Changes to the way a construction levy is agreed in Shropshire could have a second meaning for property developers and landowners.

Solicitor Mark Turner, from FBC Manby Bowdler’s Town and Country Planning team, said anyone creating new residential floorspace, including conversions and new builds, needed to understand the changes Shropshire Council has made to the way it handles phased payments for the Community Infrastructure Levy (CIL).

From now the authority will only allow CIL payments to be made separately for each phase of the development if the planning permission specifically states a development will be in gradual stages.

Mark explained: “Previously, Shropshire Council has taken a more flexible approach, allowing developers to stage CIL payments by submitting reserved matters applications for successive parts of developments, with CIL payments apportioned to each of the phases in alignment with the relevant reserved matters approvals.

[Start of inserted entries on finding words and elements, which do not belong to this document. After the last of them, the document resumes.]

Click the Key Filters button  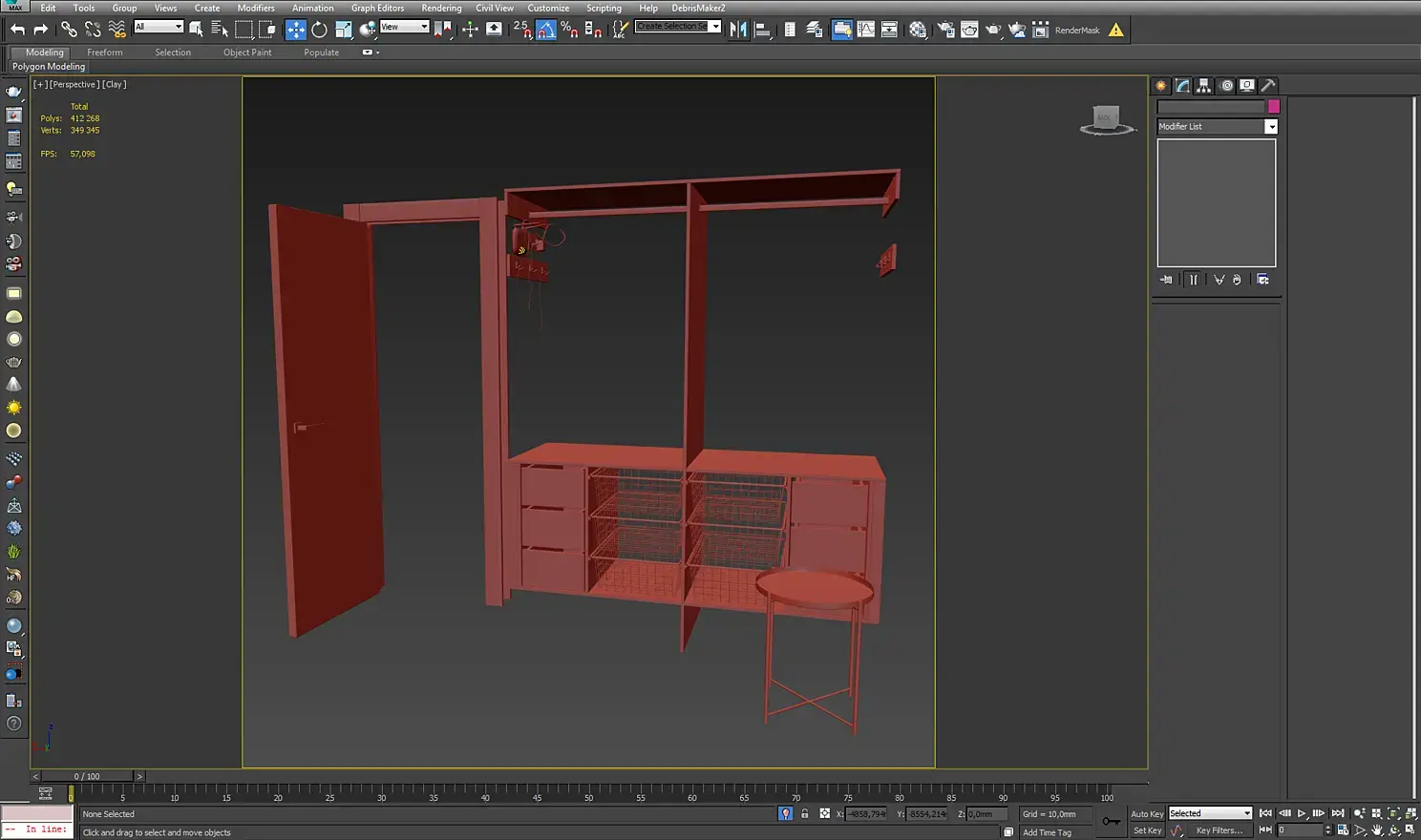[1219, 830]
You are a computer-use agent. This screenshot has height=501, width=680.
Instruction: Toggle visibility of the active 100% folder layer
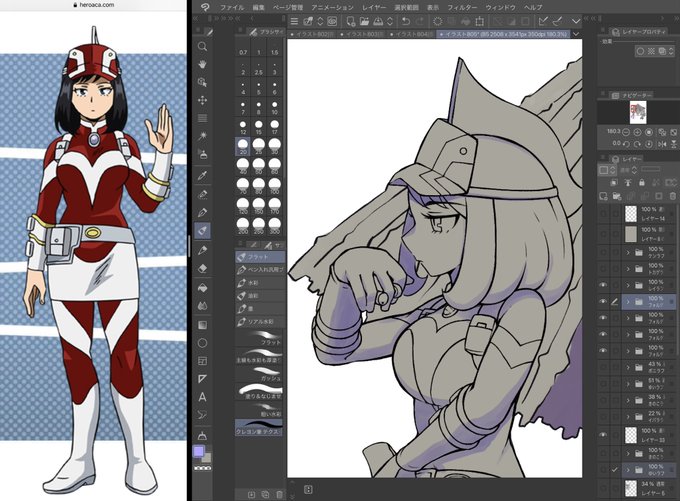pyautogui.click(x=603, y=301)
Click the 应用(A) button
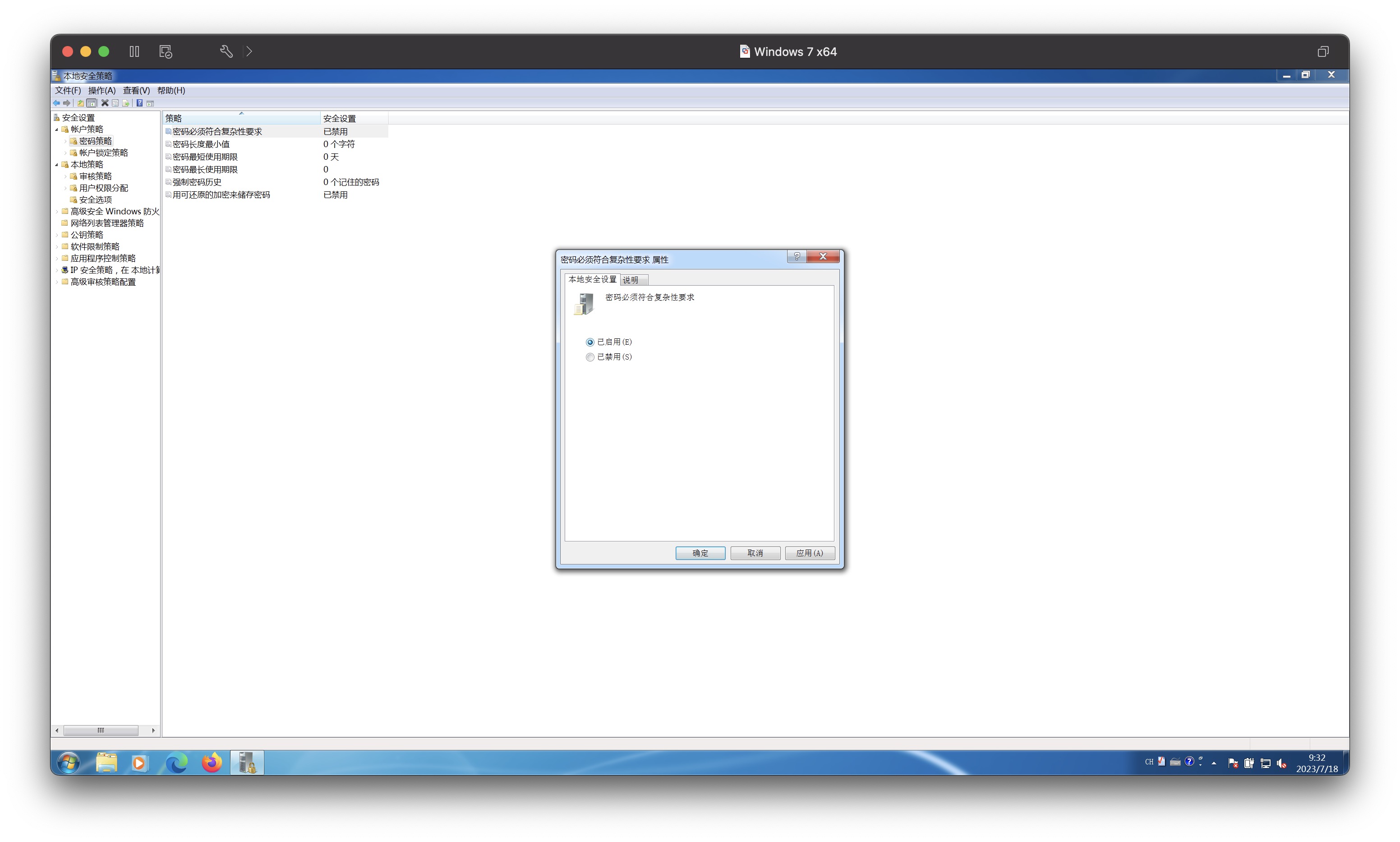Image resolution: width=1400 pixels, height=842 pixels. coord(809,553)
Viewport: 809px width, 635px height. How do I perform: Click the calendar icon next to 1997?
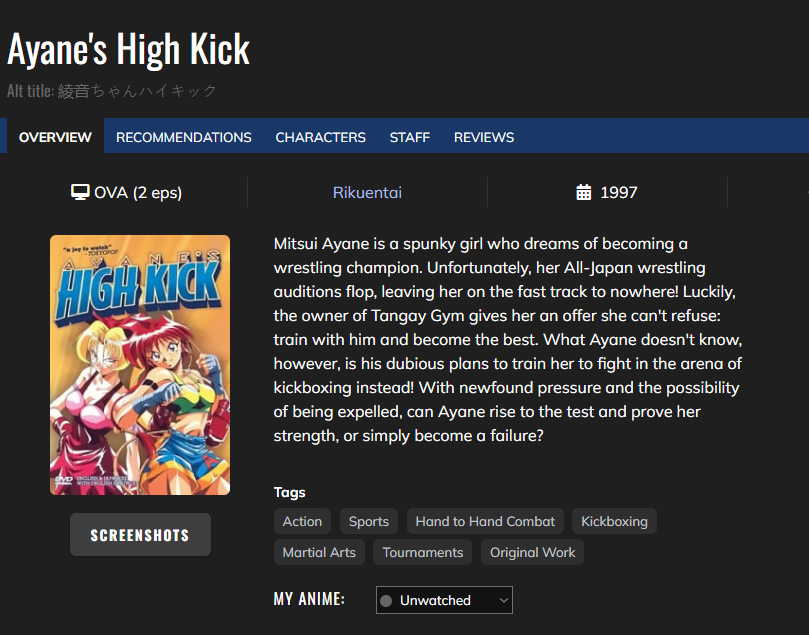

“But it has now aligned its approach more closely to the CIL Regulations, and a developer will only benefit from paying CIL in phases if the full or outline planning permission for the scheme expressly identifies those different stages.”

These payments can be a large development cost and are generally payable up-front as soon as the development has started and before any profit is generated, which can impact on cash flow.

“CIL Regulations are extremely complex and are difficult to interpret and apply. Pre-planning preparation will be vital to securing permission for multiple phases, even for small sites.

“People who already have planning permission or who have plans for a development would be advised to seek legal advice to ensure that they don’t end up having to pay out money before they need to.”